### WHAT IS REQUIRED
Recast every line of the rows below as a Markdown table with the columns Number and Line, numbering the lines in order. Leave out blank lines.

(Raw records)
══════════════════════════════

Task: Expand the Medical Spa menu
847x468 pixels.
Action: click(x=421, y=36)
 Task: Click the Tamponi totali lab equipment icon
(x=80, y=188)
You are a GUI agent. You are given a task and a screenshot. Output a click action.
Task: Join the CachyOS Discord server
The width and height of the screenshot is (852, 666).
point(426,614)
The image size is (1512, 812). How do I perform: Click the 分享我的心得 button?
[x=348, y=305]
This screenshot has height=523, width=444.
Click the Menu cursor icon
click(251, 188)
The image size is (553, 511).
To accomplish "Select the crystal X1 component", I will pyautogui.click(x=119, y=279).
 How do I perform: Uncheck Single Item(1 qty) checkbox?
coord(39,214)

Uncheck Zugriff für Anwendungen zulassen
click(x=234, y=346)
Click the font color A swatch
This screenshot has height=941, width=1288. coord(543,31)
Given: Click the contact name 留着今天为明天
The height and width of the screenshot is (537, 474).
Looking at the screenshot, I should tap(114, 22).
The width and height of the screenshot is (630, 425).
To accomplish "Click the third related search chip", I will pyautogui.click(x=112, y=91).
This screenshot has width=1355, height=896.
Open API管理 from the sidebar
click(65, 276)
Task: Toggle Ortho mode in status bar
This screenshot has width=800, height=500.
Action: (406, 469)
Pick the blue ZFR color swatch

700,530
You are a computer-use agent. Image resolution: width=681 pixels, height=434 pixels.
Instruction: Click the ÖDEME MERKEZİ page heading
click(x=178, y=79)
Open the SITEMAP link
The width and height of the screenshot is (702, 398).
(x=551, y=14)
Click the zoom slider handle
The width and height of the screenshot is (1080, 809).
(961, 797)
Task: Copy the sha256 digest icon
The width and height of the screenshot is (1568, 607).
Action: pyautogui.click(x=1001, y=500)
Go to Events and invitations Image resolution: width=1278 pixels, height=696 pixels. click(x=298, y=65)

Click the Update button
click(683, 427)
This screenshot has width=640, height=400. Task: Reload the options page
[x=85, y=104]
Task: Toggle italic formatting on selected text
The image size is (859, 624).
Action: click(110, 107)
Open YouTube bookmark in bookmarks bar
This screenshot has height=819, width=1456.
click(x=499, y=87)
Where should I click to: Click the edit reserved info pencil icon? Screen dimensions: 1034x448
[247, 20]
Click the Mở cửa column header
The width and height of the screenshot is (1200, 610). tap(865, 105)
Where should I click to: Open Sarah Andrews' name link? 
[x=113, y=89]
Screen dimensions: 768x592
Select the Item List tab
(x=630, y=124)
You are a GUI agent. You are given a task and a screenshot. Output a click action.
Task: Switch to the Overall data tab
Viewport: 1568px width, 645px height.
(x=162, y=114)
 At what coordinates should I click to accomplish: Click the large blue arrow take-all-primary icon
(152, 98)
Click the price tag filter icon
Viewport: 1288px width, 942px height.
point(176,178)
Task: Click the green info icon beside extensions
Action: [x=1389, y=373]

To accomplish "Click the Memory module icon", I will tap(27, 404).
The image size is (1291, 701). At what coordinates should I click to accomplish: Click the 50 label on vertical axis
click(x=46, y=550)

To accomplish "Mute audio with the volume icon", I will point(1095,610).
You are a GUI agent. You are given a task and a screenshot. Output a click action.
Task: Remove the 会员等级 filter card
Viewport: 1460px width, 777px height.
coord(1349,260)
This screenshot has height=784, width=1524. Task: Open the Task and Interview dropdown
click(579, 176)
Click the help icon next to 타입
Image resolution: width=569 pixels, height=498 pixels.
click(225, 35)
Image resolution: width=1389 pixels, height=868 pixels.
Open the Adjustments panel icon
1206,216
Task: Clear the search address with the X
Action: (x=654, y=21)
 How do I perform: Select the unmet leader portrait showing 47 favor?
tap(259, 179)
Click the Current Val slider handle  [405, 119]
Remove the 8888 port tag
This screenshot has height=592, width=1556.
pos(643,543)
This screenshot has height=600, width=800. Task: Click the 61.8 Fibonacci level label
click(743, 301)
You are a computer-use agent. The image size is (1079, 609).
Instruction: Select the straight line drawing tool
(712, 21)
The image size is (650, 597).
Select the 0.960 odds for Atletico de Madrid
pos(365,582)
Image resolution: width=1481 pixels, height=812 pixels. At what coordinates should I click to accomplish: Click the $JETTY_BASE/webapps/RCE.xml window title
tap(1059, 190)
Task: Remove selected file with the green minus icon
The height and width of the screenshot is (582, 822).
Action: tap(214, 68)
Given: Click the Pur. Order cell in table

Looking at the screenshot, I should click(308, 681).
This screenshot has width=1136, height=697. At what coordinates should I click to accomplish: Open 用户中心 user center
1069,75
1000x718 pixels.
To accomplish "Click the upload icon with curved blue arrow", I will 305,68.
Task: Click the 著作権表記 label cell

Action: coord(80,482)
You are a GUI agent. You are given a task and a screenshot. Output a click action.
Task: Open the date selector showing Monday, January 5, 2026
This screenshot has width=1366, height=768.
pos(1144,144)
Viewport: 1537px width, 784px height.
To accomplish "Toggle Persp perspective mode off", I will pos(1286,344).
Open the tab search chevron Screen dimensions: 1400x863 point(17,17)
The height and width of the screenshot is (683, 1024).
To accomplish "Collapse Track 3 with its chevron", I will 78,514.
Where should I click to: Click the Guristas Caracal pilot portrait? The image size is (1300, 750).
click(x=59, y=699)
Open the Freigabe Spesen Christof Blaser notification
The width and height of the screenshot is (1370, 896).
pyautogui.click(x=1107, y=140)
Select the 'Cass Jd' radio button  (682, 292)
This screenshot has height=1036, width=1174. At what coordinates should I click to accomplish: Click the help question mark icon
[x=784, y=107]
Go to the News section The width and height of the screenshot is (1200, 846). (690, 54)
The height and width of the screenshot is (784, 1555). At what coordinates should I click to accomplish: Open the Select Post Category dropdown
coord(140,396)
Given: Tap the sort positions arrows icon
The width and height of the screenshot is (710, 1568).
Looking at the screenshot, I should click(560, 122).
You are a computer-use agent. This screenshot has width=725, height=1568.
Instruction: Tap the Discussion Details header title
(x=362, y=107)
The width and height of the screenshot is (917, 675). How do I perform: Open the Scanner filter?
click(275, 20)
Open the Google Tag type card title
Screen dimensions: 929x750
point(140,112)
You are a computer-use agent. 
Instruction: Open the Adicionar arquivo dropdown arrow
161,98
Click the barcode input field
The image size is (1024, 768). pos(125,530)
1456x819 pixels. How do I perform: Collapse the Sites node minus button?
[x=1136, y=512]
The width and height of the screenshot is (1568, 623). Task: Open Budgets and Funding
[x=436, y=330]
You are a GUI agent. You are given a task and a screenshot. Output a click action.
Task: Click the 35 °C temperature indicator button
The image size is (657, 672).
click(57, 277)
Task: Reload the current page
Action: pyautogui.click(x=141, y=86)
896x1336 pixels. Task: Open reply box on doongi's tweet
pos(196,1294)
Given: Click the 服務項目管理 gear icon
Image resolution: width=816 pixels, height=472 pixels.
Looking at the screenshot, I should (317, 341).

══════════════════════════════

### FINISHED EXERCISE
| Number | Line |
|---|---|
| 1 | Task: Expand the Medical Spa menu |
| 2 | 847x468 pixels. |
| 3 | Action: click(x=421, y=36) |
| 4 |  Task: Click the Tamponi totali lab equipment icon |
| 5 | (x=80, y=188) |
| 6 | You are a GUI agent. You are given a task and a screenshot. Output a click action. |
| 7 | Task: Join the CachyOS Discord server |
| 8 | The width and height of the screenshot is (852, 666). |
| 9 | point(426,614) |
| 10 | The image size is (1512, 812). How do I perform: Click the 分享我的心得 button? |
| 11 | [x=348, y=305] |
| 12 | This screenshot has height=523, width=444. |
| 13 | Click the Menu cursor icon |
| 14 | click(251, 188) |
| 15 | The image size is (553, 511). |
| 16 | To accomplish "Select the crystal X1 component", I will pyautogui.click(x=119, y=279). |
| 17 |  How do I perform: Uncheck Single Item(1 qty) checkbox? |
| 18 | coord(39,214) |
| 19 | Uncheck Zugriff für Anwendungen zulassen |
| 20 | click(x=234, y=346) |
| 21 | Click the font color A swatch |
| 22 | This screenshot has height=941, width=1288. coord(543,31) |
| 23 | Given: Click the contact name 留着今天为明天 |
| 24 | The height and width of the screenshot is (537, 474). |
| 25 | Looking at the screenshot, I should tap(114, 22). |
| 26 | The width and height of the screenshot is (630, 425). |
| 27 | To accomplish "Click the third related search chip", I will pyautogui.click(x=112, y=91). |
| 28 | This screenshot has width=1355, height=896. |
| 29 | Open API管理 from the sidebar |
| 30 | click(65, 276) |
| 31 | Task: Toggle Ortho mode in status bar |
| 32 | This screenshot has width=800, height=500. |
| 33 | Action: (406, 469) |
| 34 | Pick the blue ZFR color swatch |
| 35 | 700,530 |
| 36 | You are a computer-use agent. Image resolution: width=681 pixels, height=434 pixels. |
| 37 | Instruction: Click the ÖDEME MERKEZİ page heading |
| 38 | click(x=178, y=79) |
| 39 | Open the SITEMAP link |
| 40 | The width and height of the screenshot is (702, 398). |
| 41 | (x=551, y=14) |
| 42 | Click the zoom slider handle |
| 43 | The width and height of the screenshot is (1080, 809). |
| 44 | (961, 797) |
| 45 | Task: Copy the sha256 digest icon |
| 46 | The width and height of the screenshot is (1568, 607). |
| 47 | Action: pyautogui.click(x=1001, y=500) |
| 48 | Go to Events and invitations Image resolution: width=1278 pixels, height=696 pixels. click(x=298, y=65) |
| 49 | Click the Update button |
| 50 | click(683, 427) |
| 51 | This screenshot has width=640, height=400. Task: Reload the options page |
| 52 | [x=85, y=104] |
| 53 | Task: Toggle italic formatting on selected text |
| 54 | The image size is (859, 624). |
| 55 | Action: click(110, 107) |
| 56 | Open YouTube bookmark in bookmarks bar |
| 57 | This screenshot has height=819, width=1456. |
| 58 | click(x=499, y=87) |
| 59 | Where should I click to: Click the edit reserved info pencil icon? Screen dimensions: 1034x448 |
| 60 | [247, 20] |
| 61 | Click the Mở cửa column header |
| 62 | The width and height of the screenshot is (1200, 610). tap(865, 105) |
| 63 | Where should I click to: Open Sarah Andrews' name link?  |
| 64 | [x=113, y=89] |
| 65 | Screen dimensions: 768x592 |
| 66 | Select the Item List tab |
| 67 | (x=630, y=124) |
| 68 | You are a GUI agent. You are given a task and a screenshot. Output a click action. |
| 69 | Task: Switch to the Overall data tab |
| 70 | Viewport: 1568px width, 645px height. |
| 71 | (x=162, y=114) |
| 72 |  At what coordinates should I click to accomplish: Click the large blue arrow take-all-primary icon |
| 73 | (152, 98) |
| 74 | Click the price tag filter icon |
| 75 | Viewport: 1288px width, 942px height. |
| 76 | point(176,178) |
| 77 | Task: Click the green info icon beside extensions |
| 78 | Action: [x=1389, y=373] |
| 79 | To accomplish "Click the Memory module icon", I will tap(27, 404). |
| 80 | The image size is (1291, 701). At what coordinates should I click to accomplish: Click the 50 label on vertical axis |
| 81 | click(x=46, y=550) |
| 82 | To accomplish "Mute audio with the volume icon", I will point(1095,610). |
| 83 | You are a GUI agent. You are given a task and a screenshot. Output a click action. |
| 84 | Task: Remove the 会员等级 filter card |
| 85 | Viewport: 1460px width, 777px height. |
| 86 | coord(1349,260) |
| 87 | This screenshot has height=784, width=1524. Task: Open the Task and Interview dropdown |
| 88 | click(579, 176) |
| 89 | Click the help icon next to 타입 |
| 90 | Image resolution: width=569 pixels, height=498 pixels. |
| 91 | click(225, 35) |
| 92 | Image resolution: width=1389 pixels, height=868 pixels. |
| 93 | Open the Adjustments panel icon |
| 94 | 1206,216 |
| 95 | Task: Clear the search address with the X |
| 96 | Action: (x=654, y=21) |
| 97 |  How do I perform: Select the unmet leader portrait showing 47 favor? |
| 98 | tap(259, 179) |
| 99 | Click the Current Val slider handle  [405, 119] |
| 100 | Remove the 8888 port tag |
| 101 | This screenshot has height=592, width=1556. |
| 102 | pos(643,543) |
| 103 | This screenshot has height=600, width=800. Task: Click the 61.8 Fibonacci level label |
| 104 | click(743, 301) |
| 105 | You are a computer-use agent. The image size is (1079, 609). |
| 106 | Instruction: Select the straight line drawing tool |
| 107 | (712, 21) |
| 108 | The image size is (650, 597). |
| 109 | Select the 0.960 odds for Atletico de Madrid |
| 110 | pos(365,582) |
| 111 | Image resolution: width=1481 pixels, height=812 pixels. At what coordinates should I click to accomplish: Click the $JETTY_BASE/webapps/RCE.xml window title |
| 112 | tap(1059, 190) |
| 113 | Task: Remove selected file with the green minus icon |
| 114 | The height and width of the screenshot is (582, 822). |
| 115 | Action: tap(214, 68) |
| 116 | Given: Click the Pur. Order cell in table |
| 117 | Looking at the screenshot, I should click(308, 681). |
| 118 | This screenshot has width=1136, height=697. At what coordinates should I click to accomplish: Open 用户中心 user center |
| 119 | 1069,75 |
| 120 | 1000x718 pixels. |
| 121 | To accomplish "Click the upload icon with curved blue arrow", I will 305,68. |
| 122 | Task: Click the 著作権表記 label cell |
| 123 | Action: coord(80,482) |
| 124 | You are a GUI agent. You are given a task and a screenshot. Output a click action. |
| 125 | Task: Open the date selector showing Monday, January 5, 2026 |
| 126 | This screenshot has width=1366, height=768. |
| 127 | pos(1144,144) |
| 128 | Viewport: 1537px width, 784px height. |
| 129 | To accomplish "Toggle Persp perspective mode off", I will pos(1286,344). |
| 130 | Open the tab search chevron Screen dimensions: 1400x863 point(17,17) |
| 131 | The height and width of the screenshot is (683, 1024). |
| 132 | To accomplish "Collapse Track 3 with its chevron", I will 78,514. |
| 133 | Where should I click to: Click the Guristas Caracal pilot portrait? The image size is (1300, 750). |
| 134 | click(x=59, y=699) |
| 135 | Open the Freigabe Spesen Christof Blaser notification |
| 136 | The width and height of the screenshot is (1370, 896). |
| 137 | pyautogui.click(x=1107, y=140) |
| 138 | Select the 'Cass Jd' radio button  (682, 292) |
| 139 | This screenshot has height=1036, width=1174. At what coordinates should I click to accomplish: Click the help question mark icon |
| 140 | [x=784, y=107] |
| 141 | Go to the News section The width and height of the screenshot is (1200, 846). (690, 54) |
| 142 | The height and width of the screenshot is (784, 1555). At what coordinates should I click to accomplish: Open the Select Post Category dropdown |
| 143 | coord(140,396) |
| 144 | Given: Tap the sort positions arrows icon |
| 145 | The width and height of the screenshot is (710, 1568). |
| 146 | Looking at the screenshot, I should click(560, 122). |
| 147 | You are a computer-use agent. This screenshot has width=725, height=1568. |
| 148 | Instruction: Tap the Discussion Details header title |
| 149 | (x=362, y=107) |
| 150 | The width and height of the screenshot is (917, 675). How do I perform: Open the Scanner filter? |
| 151 | click(275, 20) |
| 152 | Open the Google Tag type card title |
| 153 | Screen dimensions: 929x750 |
| 154 | point(140,112) |
| 155 | You are a computer-use agent.  |
| 156 | Instruction: Open the Adicionar arquivo dropdown arrow |
| 157 | 161,98 |
| 158 | Click the barcode input field |
| 159 | The image size is (1024, 768). pos(125,530) |
| 160 | 1456x819 pixels. How do I perform: Collapse the Sites node minus button? |
| 161 | [x=1136, y=512] |
| 162 | The width and height of the screenshot is (1568, 623). Task: Open Budgets and Funding |
| 163 | [x=436, y=330] |
| 164 | You are a GUI agent. You are given a task and a screenshot. Output a click action. |
| 165 | Task: Click the 35 °C temperature indicator button |
| 166 | The image size is (657, 672). |
| 167 | click(57, 277) |
| 168 | Task: Reload the current page |
| 169 | Action: pyautogui.click(x=141, y=86) |
| 170 | 896x1336 pixels. Task: Open reply box on doongi's tweet |
| 171 | pos(196,1294) |
| 172 | Given: Click the 服務項目管理 gear icon |
| 173 | Image resolution: width=816 pixels, height=472 pixels. |
| 174 | Looking at the screenshot, I should (317, 341). |